PASSAGE SHOWN ::
Here is a basic primer on the alternatives to wheat and their uses:

Brown rice is a great body builder. It has tons of vitamins like B vitamins, thiamin, niacin, potassium, calcium, and carbohydrates, to name a few. Eating it is good for mental depression, bones, teeth, nervous system, nausea, and diarrhea.


Millet has the most vitamins of any grain. It's a complete food, packed with amino acids, minerals, and calcium. It is alkaline in nature, so it is easy to digest. Adding some millet to your beans when you cook them will reduce the flatulence factor. You can also add some into your scrambled eggs, soup, hamburger, or other hot cereals for extra vitamin power.

Corn has lots of magnesium, which helps with bowel function. It is also full of iron, proteins, carbohydrates, and potassium. All of these nutrients are good for your heart, stomach, teeth and gums, and increases your appetite! (All of you out there who are struggling with a good appetite, eat some corn. I, on the other hand, will be cutting back a bit.) Popcorn is the most nutritious of the corn varieties, so grind some into flour to get the full benefits. You still get some good fiber and some nutrition when you pop it, but the best way to get the vitamins is to grind it as flour. If you've had popcorn for a while and it's not popping well, sprinkle some water on it and let it soak in some of the moisture and it will pop up bigger and fluffier.

Oats are a soluble fiber so they really help lower your cholesterol. They've got B vitamins, protein, fat, iodine, and calcium in them. Oats are good for muscles, brain function, spleen, nerve structure, pancreas, reproductive systems, bones, and connective tissue. (Whew!) If you brew an oat tea, it will help strengthen your immunity and help fight contagious diseases.

WHAT NEEDS TO BE DONE ::
According to the primer on wheat alternatives, which variety of corn is the most nutritious?

MATERIAL SUPPLIED ::
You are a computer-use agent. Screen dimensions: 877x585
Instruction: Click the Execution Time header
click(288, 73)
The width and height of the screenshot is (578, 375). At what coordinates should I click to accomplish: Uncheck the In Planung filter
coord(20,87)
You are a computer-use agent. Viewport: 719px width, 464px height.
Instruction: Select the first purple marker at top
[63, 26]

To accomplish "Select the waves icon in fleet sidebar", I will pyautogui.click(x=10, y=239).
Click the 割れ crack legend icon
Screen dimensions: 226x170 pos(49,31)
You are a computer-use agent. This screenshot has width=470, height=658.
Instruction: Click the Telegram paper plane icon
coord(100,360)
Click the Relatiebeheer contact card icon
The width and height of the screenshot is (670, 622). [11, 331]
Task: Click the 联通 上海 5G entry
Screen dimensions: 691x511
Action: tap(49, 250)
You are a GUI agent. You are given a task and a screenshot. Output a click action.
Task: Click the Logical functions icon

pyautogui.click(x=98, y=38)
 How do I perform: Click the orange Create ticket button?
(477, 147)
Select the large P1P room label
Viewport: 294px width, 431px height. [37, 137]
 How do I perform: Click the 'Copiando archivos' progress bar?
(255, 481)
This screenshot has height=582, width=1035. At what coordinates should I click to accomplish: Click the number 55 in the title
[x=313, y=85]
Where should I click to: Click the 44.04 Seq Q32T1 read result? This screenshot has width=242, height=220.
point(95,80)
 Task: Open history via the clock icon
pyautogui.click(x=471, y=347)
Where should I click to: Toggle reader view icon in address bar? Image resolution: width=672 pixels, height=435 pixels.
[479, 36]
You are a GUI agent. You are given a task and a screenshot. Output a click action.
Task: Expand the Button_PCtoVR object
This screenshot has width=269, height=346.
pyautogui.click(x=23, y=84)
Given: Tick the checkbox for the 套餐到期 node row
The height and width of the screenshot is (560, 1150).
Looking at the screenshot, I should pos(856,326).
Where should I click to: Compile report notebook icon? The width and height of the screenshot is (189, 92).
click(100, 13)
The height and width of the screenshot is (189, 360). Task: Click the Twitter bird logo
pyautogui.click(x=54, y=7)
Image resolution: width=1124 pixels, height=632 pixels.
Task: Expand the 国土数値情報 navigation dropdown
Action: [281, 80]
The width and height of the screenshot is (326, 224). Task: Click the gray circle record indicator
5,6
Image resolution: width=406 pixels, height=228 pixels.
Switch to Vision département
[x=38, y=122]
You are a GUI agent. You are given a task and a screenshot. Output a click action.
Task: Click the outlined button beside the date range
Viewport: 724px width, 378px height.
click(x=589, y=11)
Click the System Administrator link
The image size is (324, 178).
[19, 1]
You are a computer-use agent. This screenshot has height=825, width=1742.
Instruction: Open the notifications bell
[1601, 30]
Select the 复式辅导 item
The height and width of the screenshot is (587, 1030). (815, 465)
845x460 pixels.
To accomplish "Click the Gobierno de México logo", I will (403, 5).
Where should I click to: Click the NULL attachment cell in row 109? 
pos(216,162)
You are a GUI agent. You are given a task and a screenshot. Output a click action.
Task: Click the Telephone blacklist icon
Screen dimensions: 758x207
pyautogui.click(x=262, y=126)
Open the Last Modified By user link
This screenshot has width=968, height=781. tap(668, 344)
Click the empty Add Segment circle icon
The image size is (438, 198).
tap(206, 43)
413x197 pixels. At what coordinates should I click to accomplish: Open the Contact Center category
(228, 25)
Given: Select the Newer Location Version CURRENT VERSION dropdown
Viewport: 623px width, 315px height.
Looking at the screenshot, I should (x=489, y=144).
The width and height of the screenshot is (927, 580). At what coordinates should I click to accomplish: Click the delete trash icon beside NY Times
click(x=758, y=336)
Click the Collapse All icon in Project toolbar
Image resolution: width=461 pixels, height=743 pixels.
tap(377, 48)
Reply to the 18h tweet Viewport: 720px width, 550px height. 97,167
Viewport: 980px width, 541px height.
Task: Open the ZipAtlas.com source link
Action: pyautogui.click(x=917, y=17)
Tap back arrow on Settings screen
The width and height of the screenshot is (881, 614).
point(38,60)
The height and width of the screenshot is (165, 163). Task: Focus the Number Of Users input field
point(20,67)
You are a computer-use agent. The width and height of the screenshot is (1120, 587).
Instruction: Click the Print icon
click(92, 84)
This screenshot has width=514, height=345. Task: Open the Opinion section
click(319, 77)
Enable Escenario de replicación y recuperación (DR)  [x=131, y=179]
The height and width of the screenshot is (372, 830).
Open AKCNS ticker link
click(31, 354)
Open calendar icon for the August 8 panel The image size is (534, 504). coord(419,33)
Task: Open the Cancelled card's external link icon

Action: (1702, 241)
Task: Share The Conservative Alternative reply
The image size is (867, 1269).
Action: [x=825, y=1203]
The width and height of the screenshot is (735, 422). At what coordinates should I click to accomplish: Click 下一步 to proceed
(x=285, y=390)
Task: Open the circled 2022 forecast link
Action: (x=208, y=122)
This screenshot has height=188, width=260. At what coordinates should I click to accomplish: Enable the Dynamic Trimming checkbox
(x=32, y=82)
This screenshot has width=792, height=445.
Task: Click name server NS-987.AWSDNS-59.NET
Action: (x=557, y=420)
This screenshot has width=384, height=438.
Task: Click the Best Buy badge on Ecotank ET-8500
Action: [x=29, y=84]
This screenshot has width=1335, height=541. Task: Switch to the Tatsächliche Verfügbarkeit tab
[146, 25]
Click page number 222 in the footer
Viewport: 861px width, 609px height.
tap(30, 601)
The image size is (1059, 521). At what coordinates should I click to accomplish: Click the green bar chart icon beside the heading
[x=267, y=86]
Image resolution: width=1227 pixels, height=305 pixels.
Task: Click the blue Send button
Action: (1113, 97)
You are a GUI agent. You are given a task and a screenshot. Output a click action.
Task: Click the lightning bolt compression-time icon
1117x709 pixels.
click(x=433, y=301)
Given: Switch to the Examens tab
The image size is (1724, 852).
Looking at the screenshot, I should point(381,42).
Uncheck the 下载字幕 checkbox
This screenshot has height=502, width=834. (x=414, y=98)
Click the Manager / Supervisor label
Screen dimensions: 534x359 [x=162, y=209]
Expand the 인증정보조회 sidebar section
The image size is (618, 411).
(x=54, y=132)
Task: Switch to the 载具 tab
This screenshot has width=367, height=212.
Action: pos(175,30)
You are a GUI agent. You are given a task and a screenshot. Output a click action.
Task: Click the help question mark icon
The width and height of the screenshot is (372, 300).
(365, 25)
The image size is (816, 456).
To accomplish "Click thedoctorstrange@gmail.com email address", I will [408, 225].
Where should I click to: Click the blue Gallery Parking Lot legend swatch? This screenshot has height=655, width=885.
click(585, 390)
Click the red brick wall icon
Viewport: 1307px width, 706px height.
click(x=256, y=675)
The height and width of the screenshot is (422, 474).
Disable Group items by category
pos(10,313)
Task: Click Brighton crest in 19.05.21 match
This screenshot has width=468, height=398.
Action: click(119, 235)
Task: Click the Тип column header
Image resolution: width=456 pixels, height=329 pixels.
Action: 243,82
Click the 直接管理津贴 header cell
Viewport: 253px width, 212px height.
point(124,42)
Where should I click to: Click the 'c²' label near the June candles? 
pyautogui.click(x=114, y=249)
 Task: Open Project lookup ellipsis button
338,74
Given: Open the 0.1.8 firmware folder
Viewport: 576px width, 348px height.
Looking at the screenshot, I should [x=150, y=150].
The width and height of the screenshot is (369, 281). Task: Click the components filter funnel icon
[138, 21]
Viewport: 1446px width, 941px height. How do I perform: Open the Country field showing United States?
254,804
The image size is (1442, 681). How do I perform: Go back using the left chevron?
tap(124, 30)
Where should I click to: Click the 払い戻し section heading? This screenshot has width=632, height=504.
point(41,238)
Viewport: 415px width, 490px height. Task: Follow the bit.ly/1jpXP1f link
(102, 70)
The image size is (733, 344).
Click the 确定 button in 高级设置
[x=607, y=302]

EXERCISE SOLUTION ::
Popcorn.